=== Your instructions ===
Restrict the output to the lines below starting at the one that contains "Open the Widok menu" and ending at the one that contains "Task: Select Reply tab in chat window", and restate them word for word, both ends included.

=== Supplied entries ===
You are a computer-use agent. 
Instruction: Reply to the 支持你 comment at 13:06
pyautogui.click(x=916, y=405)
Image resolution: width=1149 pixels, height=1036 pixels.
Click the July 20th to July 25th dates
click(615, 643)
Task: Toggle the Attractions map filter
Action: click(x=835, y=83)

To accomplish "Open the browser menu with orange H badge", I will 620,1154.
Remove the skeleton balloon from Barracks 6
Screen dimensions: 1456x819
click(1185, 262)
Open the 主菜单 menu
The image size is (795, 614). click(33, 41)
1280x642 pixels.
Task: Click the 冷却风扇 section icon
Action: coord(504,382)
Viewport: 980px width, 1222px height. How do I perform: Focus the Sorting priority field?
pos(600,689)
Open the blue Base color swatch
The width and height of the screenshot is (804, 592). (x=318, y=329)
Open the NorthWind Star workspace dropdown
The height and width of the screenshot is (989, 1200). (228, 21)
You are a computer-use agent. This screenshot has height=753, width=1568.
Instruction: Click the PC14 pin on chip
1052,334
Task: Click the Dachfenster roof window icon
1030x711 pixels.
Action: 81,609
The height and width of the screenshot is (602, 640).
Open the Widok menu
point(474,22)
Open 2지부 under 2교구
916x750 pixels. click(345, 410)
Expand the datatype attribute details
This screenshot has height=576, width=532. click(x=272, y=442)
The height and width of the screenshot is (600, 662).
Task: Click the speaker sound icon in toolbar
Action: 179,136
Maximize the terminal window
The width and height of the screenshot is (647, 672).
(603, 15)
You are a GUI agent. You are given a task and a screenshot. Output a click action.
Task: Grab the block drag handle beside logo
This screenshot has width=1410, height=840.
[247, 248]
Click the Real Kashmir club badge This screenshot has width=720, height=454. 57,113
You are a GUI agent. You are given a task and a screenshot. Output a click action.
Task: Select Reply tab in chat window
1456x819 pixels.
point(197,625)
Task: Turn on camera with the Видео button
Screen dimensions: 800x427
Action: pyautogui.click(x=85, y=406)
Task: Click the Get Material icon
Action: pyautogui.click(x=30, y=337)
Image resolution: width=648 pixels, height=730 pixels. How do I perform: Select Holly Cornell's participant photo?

=== Solution ===
Open the Widok menu
point(474,22)
Open 2지부 under 2교구
916x750 pixels. click(345, 410)
Expand the datatype attribute details
This screenshot has height=576, width=532. click(x=272, y=442)
The height and width of the screenshot is (600, 662).
Task: Click the speaker sound icon in toolbar
Action: 179,136
Maximize the terminal window
The width and height of the screenshot is (647, 672).
(603, 15)
You are a GUI agent. You are given a task and a screenshot. Output a click action.
Task: Grab the block drag handle beside logo
This screenshot has width=1410, height=840.
[247, 248]
Click the Real Kashmir club badge This screenshot has width=720, height=454. 57,113
You are a GUI agent. You are given a task and a screenshot. Output a click action.
Task: Select Reply tab in chat window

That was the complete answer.